WHAT NEEDS TO BE DONE
Reproduce exactly the stretch of lines running from the line with "The image size is (778, 408)." to the end of the entries below.

┌────────

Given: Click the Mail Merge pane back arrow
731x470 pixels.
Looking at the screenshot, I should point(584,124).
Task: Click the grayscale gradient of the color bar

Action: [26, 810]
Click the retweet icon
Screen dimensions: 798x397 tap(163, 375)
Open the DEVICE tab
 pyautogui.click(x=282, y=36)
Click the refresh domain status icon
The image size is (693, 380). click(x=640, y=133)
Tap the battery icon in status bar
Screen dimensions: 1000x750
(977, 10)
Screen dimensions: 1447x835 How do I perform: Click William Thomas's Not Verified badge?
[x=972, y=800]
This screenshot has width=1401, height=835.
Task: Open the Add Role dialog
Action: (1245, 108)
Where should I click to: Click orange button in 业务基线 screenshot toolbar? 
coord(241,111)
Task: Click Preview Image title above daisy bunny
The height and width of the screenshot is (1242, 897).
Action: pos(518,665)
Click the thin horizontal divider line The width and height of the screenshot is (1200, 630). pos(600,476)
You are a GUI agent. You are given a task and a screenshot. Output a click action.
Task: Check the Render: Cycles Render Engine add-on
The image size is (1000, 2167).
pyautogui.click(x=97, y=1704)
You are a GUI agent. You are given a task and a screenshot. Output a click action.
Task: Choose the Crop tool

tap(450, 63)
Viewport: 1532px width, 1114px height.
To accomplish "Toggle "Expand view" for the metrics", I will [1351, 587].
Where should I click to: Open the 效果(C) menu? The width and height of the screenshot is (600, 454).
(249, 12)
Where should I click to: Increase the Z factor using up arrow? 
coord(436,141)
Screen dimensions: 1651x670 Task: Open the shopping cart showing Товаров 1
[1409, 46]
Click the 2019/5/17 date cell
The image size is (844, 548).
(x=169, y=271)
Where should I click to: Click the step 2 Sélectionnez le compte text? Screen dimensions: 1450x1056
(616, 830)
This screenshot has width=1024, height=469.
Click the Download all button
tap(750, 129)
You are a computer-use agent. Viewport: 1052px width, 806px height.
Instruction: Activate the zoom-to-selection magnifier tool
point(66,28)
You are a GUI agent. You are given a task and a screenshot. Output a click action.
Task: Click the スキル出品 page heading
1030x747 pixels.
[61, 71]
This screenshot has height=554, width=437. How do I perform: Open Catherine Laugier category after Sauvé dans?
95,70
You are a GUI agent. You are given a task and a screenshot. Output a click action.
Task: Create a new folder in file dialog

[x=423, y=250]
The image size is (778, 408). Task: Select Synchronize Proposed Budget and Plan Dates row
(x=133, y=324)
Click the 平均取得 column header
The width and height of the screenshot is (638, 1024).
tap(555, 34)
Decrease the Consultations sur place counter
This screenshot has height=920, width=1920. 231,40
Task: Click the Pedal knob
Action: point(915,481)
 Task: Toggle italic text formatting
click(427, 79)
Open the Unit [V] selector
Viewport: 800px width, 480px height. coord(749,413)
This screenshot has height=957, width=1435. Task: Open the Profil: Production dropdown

└────────

RESULT OF THE TASK
The image size is (778, 408). Task: Select Synchronize Proposed Budget and Plan Dates row
(x=133, y=324)
Click the 平均取得 column header
The width and height of the screenshot is (638, 1024).
tap(555, 34)
Decrease the Consultations sur place counter
This screenshot has height=920, width=1920. 231,40
Task: Click the Pedal knob
Action: point(915,481)
 Task: Toggle italic text formatting
click(427, 79)
Open the Unit [V] selector
Viewport: 800px width, 480px height. coord(749,413)
This screenshot has height=957, width=1435. Task: Open the Profil: Production dropdown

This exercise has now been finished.